Mas talvez você ignore como obter essas idéias. Em meu trabalho com criatividade e inovação, reuni algumas diretrizes que podem ajudá-lo em sua busca. Aproveite!

Olhe para dentro

Preste atenção aos detalhes – Eles tendem a passar desapercebidos, mas são preciosos, principalmente quando buscamos melhorias e redução de custos. Veja um bom exemplo de uma companhia aérea: ela suspendeu o Martini durante os vôos matinais ao perceber que poucos passageiros o pediam nesse horário. Foram eliminadas, portanto, as azeitonas, que, além de perecíveis, exigiam um espaço extra na geladeira. Parece pouco, e, de fato, é, mas gera uma economia de milhões de dólares em um ano.

Conheça melhor o seu negócio – No livro Ideas Are Free (Idéias são de graça, tradução livre), os consultores norte-americanos Alan Robinson e Dean Schroeder dão um belo exemplo de como funcionários de uma instituição para pessoas idosas tiveram boas idéias para atender os residentes depois de estudarem sobre o Mal de Alzheimer. Os portadores dessa doença costumam perambular sem destino e – no caso citado – acabavam indo para a cozinha ou lavanderia, lugares potencialmente perigosos para eles. Ao descobrir que esses pacientes evitam pisos escuros, pois os confundem com buracos, os atendentes optaram por pintar o chão de preto nas áreas onde os pacientes não deviam entrar. Assim, estude, pesquise, saiba mais, muito mais do que o seu know-how específico.

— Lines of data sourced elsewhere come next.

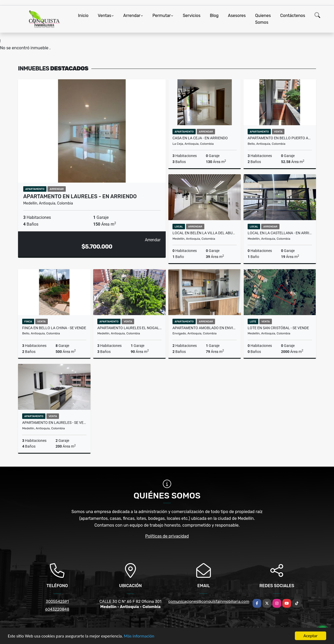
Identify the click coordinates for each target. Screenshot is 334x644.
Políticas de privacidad (167, 536)
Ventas (104, 15)
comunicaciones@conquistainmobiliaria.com (209, 601)
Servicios (192, 15)
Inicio (83, 15)
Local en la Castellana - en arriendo (280, 233)
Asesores (237, 15)
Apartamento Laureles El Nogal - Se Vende (129, 328)
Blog (214, 15)
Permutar (162, 15)
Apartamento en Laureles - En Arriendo (80, 196)
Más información (139, 636)
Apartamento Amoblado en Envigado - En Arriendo (205, 328)
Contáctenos (293, 15)
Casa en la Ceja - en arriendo (200, 138)
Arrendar (132, 15)
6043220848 (57, 609)
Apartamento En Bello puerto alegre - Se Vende (280, 138)
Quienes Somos (263, 19)
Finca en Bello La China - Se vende (54, 328)
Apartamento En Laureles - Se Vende (54, 423)
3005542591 (57, 601)
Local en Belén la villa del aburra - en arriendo (205, 233)
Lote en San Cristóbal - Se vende (278, 328)
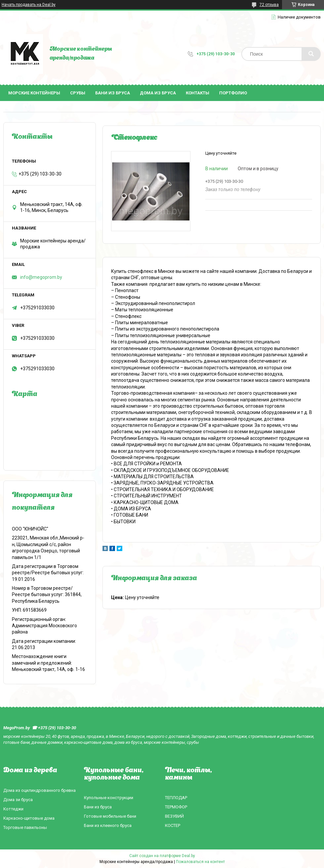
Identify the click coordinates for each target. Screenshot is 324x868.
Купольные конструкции (109, 798)
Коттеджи (13, 809)
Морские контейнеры (34, 93)
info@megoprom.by (41, 277)
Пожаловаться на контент (200, 862)
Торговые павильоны (25, 827)
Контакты (197, 93)
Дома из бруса (158, 93)
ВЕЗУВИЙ (174, 816)
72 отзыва (269, 5)
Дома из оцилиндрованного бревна (39, 790)
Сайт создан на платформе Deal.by (162, 856)
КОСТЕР (173, 825)
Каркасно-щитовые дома (29, 818)
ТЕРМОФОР (176, 807)
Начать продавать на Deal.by (29, 5)
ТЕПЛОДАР (176, 798)
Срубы (78, 93)
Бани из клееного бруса (108, 825)
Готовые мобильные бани (110, 816)
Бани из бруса (112, 93)
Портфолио (233, 93)
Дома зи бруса (18, 800)
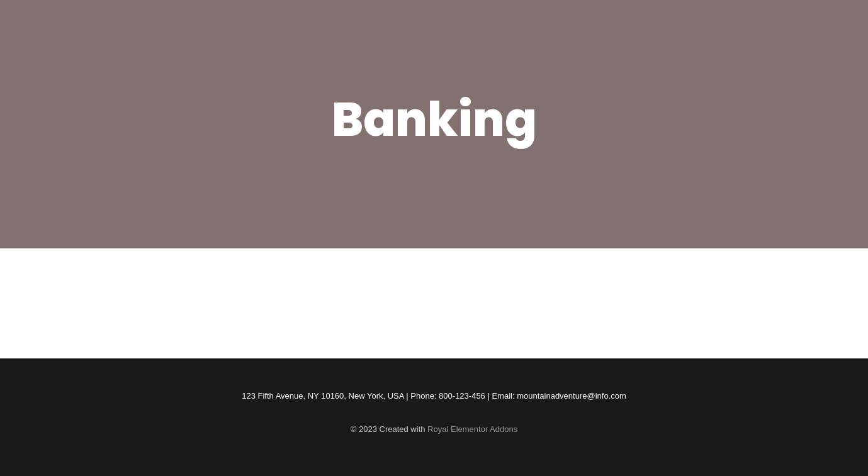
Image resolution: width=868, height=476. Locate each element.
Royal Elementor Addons (472, 429)
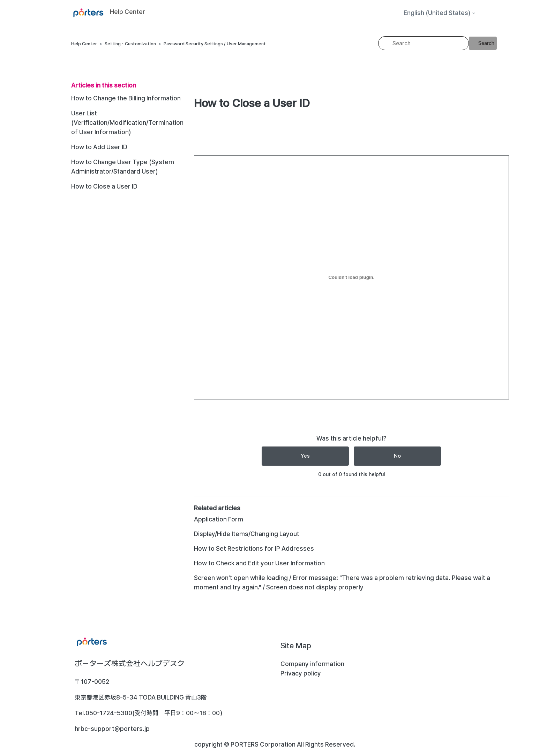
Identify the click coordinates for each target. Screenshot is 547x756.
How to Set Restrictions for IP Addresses (254, 548)
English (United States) (440, 13)
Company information (312, 664)
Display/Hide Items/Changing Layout (247, 534)
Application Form (218, 519)
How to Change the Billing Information (126, 98)
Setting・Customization (130, 44)
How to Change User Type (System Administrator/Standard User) (122, 167)
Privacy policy (301, 673)
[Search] (424, 43)
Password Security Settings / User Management (215, 44)
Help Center (84, 44)
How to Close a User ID (104, 186)
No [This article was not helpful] (397, 456)
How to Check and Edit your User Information (259, 563)
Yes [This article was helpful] (305, 456)
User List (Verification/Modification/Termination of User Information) (127, 122)
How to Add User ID (99, 147)
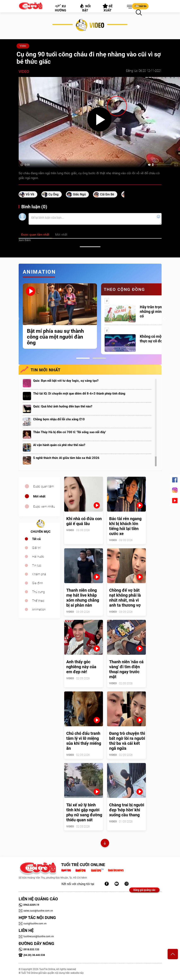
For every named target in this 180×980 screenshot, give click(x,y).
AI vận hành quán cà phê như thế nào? (59, 445)
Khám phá (39, 574)
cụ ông (54, 194)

Pesquise problemas – Problemas são fáceis de detectar, pois eles estão à mostra. Entretanto, para criar soluções é preciso vê-los com um espírito construtivo, com vontade de resolvê-los. Como os problemas tendem a afetar muita gente, todos serão gratos.

Olhe para fora

Observe as exceções – É bem provável que por trás de uma exceção haja um problema a ser evitado ou uma oportunidade a ser aproveitada. Por exemplo, uma solicitação diferente de algum cliente pode indicar um novo nicho de mercado.

Busque idéias em outros universos – Quantas boas idéias, quantas inovações de fato lucrativas se podem ter trazendo idéias já consagradas de outros segmentos? A Springer Carrier, por exemplo, inovou sua estratégia de marketing trazendo do mundo da decoração a idéia do show-room .

Consulte outras pessoas – Para um bebê, ver seu pai sair voando é tão natural como vê-lo acender a luz. Pessoas não oriundas do seu ramo de atividade não sabem o que é possível ou não. Assim, podem dar sugestões novas, questionar velhos paradigmas ou dar idéias de fato inexeqüíveis, mas que contêm partes que podem ser aproveitadas.

Ouça os clientes - Nem sempre eles darão idéias prontas, mas com certeza darão muitos indícios sobre suas necessidades. Esteja atento.

Ter idéias não é difícil, nem toma tempo. Basta acreditar no seu potencial e estar alerta.